### TÂCHES À RÉALISER
a. D'après l'extrait sur la maladie de Minamata, à quoi sert l'oxyde de mercure ?
b. Recopiez, s'il vous plaît, le passage de l'extrait sur la maladie de Minamata qui va de « En 1907, le » à « durant la guerre. ».
c. Relevez toutes les années écrites en chiffres dans l'extrait sur la maladie de Minamata.

On parle de maladie de Minamata pour désigner une maladie neurologique grave et permanente par intoxication aux composés de mercure.
En 1907, le fondateur de la compagnie Chisso, Jun Noguchi, installe une usine pétrochimique à Minamata, au sud-ouest du Japon. La main d'œuvre est principalement locale mais les cadres dirigeants sortent des plus hautes universités japonaises. À partir de 1932, cette usine rejette de nombreux résidus de métaux lourds dans la mer dont du mercure. L'oxyde de mercure est utilisé comme catalyseur pour la synthèse de l'acétaldéhyde CH3CHO. Vingt ans plus tard, les premiers symptômes apparaissent (de nombreux problèmes liés au système nerveux, comme par exemple la perte de motricité) et la première description de la maladie remonte à 1949]. À cette époque, on considère l'entreprise Chisso comme un exemple de réussite économique : c'est une des rares entreprises qui a su continuer à fonctionner durant la guerre.

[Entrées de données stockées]
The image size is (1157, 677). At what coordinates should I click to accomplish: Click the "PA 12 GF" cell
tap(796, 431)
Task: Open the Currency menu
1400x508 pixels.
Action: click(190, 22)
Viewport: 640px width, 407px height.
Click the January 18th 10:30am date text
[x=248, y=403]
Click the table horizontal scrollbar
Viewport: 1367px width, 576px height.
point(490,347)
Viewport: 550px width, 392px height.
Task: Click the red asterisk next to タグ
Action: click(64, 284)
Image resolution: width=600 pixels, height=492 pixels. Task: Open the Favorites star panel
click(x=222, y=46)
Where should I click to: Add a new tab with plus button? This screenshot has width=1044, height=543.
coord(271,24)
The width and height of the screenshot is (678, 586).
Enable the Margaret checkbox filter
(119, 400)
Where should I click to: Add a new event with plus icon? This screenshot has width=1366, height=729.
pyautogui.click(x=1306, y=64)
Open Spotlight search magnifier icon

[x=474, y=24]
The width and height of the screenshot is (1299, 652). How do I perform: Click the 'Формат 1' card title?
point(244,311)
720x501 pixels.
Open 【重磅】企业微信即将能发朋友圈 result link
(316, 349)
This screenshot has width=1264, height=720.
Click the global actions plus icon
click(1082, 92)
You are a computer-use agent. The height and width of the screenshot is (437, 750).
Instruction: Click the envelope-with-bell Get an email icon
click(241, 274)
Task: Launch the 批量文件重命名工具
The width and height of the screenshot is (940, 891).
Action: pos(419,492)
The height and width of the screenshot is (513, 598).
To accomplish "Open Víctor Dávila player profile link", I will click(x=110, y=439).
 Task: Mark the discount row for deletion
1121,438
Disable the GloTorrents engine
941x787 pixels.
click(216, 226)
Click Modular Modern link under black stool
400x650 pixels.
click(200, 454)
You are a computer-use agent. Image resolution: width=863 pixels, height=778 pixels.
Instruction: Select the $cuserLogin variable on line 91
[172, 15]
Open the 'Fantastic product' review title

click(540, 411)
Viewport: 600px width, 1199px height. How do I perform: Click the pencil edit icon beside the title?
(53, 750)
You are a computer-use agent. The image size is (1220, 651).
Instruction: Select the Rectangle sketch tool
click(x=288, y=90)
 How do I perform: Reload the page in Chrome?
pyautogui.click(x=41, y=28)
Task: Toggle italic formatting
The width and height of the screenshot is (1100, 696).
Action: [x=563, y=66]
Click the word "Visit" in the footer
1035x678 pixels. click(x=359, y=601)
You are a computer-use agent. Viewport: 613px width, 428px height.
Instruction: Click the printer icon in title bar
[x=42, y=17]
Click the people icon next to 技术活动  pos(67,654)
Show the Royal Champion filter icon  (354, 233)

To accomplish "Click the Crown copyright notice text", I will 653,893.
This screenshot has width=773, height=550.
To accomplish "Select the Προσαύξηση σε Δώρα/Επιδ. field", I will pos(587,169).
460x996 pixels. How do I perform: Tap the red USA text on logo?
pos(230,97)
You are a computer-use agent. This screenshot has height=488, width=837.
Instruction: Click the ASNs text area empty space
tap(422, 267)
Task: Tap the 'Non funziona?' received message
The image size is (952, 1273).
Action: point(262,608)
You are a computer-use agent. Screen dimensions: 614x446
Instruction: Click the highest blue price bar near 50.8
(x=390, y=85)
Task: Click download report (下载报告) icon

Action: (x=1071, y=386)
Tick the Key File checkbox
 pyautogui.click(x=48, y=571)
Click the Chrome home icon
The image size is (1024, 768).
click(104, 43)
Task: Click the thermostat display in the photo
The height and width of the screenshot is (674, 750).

### LISTE DES RÉPONSES
a. Il sert de catalyseur pour la synthèse de l'acétaldéhyde CH3CHO.

b.
En 1907, le fondateur de la compagnie Chisso, Jun Noguchi, installe une usine pétrochimique à Minamata, au sud-ouest du Japon. La main d'œuvre est principalement locale mais les cadres dirigeants sortent des plus hautes universités japonaises. À partir de 1932, cette usine rejette de nombreux résidus de métaux lourds dans la mer dont du mercure. L'oxyde de mercure est utilisé comme catalyseur pour la synthèse de l'acétaldéhyde CH3CHO. Vingt ans plus tard, les premiers symptômes apparaissent (de nombreux problèmes liés au système nerveux, comme par exemple la perte de motricité) et la première description de la maladie remonte à 1949]. À cette époque, on considère l'entreprise Chisso comme un exemple de réussite économique : c'est une des rares entreprises qui a su continuer à fonctionner durant la guerre.

c. 1907, 1932, 1949